For the past 18 months, Medicins sans Frontieres (MSF) in partnership with the Nelson Mandela Foundation (NMF) have been gradually handing over the care of 2200 people on AIDS drugs and HIV services to nurses and doctors in the province.
The handover is part of the original partnership agreement between the organisations and the health department, that the EC would take full responsibility of the programme when it was sustainable, said the MSF.
After only three years the programme has achieved universal coverage of anti-retroviral treatment within the last two years in one of the poorest, rural areas in the country. According to MSF the community model proves that ARV programmes can be nurse-driven at clinic level with support by community mobilisation and treatment literacy
“We were happy to receive the support of MSF and NMF in 2003. We asked them to help us in one of the most difficult rural areas”, said Mrs Nomalanga Makwedini, Chief Director of Primary Health Care of the Eastern Cape health department. “This is a model that we are very keen to roll out to other rural areas and to share it with other provinces,” she added.
The programme is run from St Elizabeth Hospital and 12 clinics, serving approximately 150 000 people.
“Four years later this experience proves that decentralized HIV/AIDS care is the optimal model for rural areas. At the same time, the model has brought many benefits to primary health care services as whole, with improvements in clinic and laboratory services, infrastructure, drug supply, training, and staff motivation,” Makwedini said.
Health-e visited the programme last year where people on treatment showed high levels of adherence and literacy regarding their treatment despite low levels of school education.

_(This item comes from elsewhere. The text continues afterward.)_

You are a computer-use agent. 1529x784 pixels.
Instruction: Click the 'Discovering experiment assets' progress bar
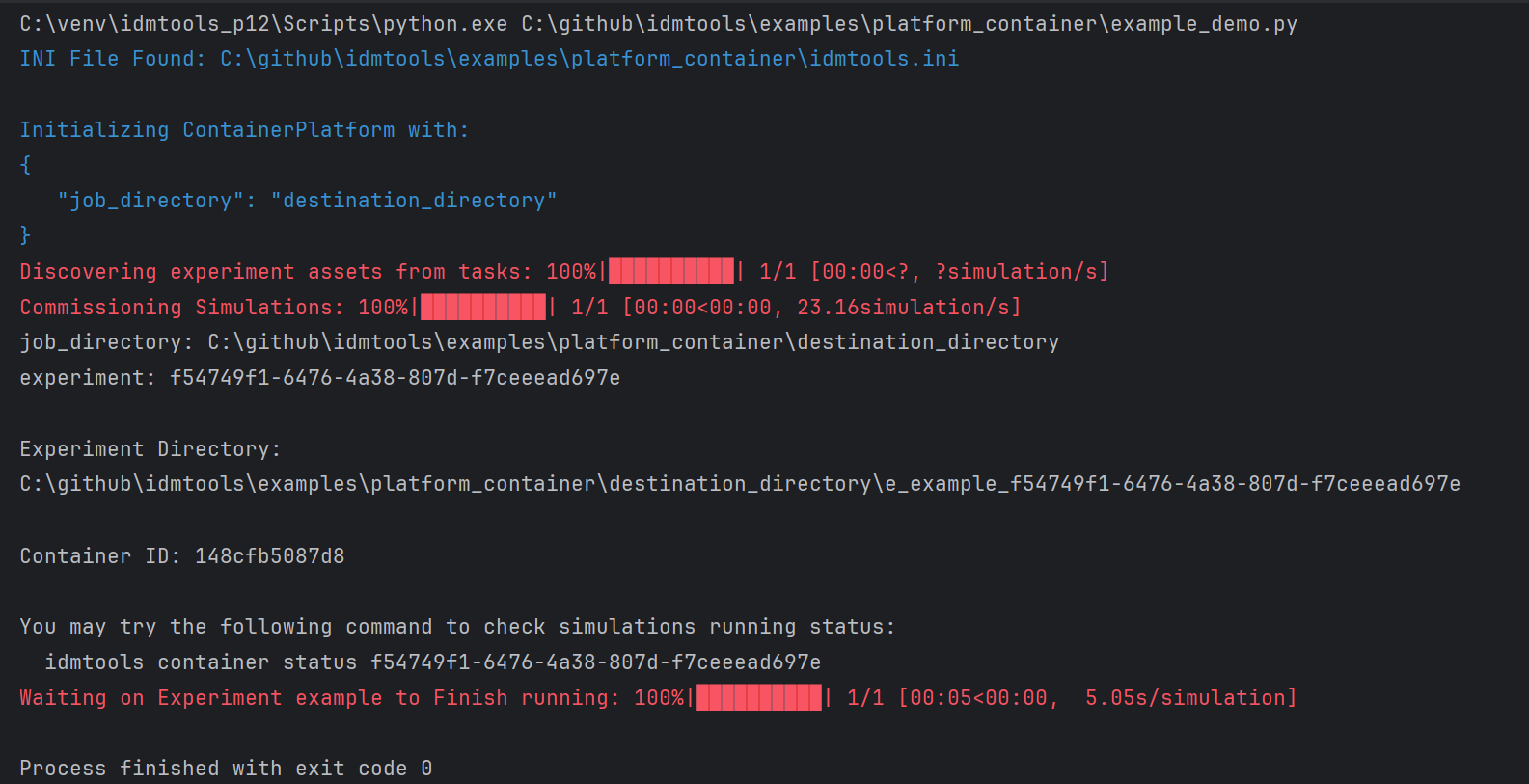click(x=671, y=272)
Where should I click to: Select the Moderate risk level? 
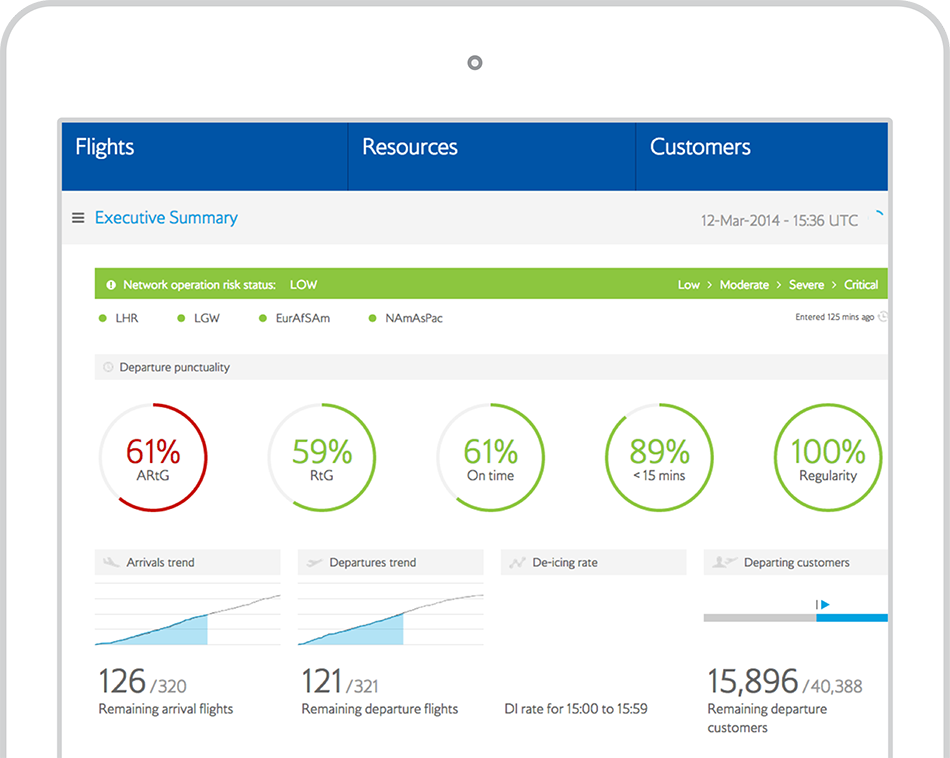click(x=744, y=285)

MSF doctors have implemented a decentralized model in the face of a chronic shortage of health staff as an effective strategy for treatment in rural areas. The model entails a mobile team to support nurses at clinics; the recruitment of adherence counsellors; and strong community engagement to support the health system.
“Implementing comprehensive HIV services in Lusikisiki has needed many ‘out-of-the-box’ solutions to overcome the challenges we faced,” said Dr Hermann Reuter, MSF project co-ordinator. “The only way to make this programme sustainable and replicable is to ensure that those solutions are urgently translated into policy changes at National and Provincial levels.”
Mothomang Diaho spokesperson for NMF, is confident that the programme is well established under the leadership of the province .
‘From its inception the programme was designed to be integrated into the health care system. “In times of huge challenges, government needs the support of NGO partners with their experience, extra resources and flexibility to move quickly”, said Diaho.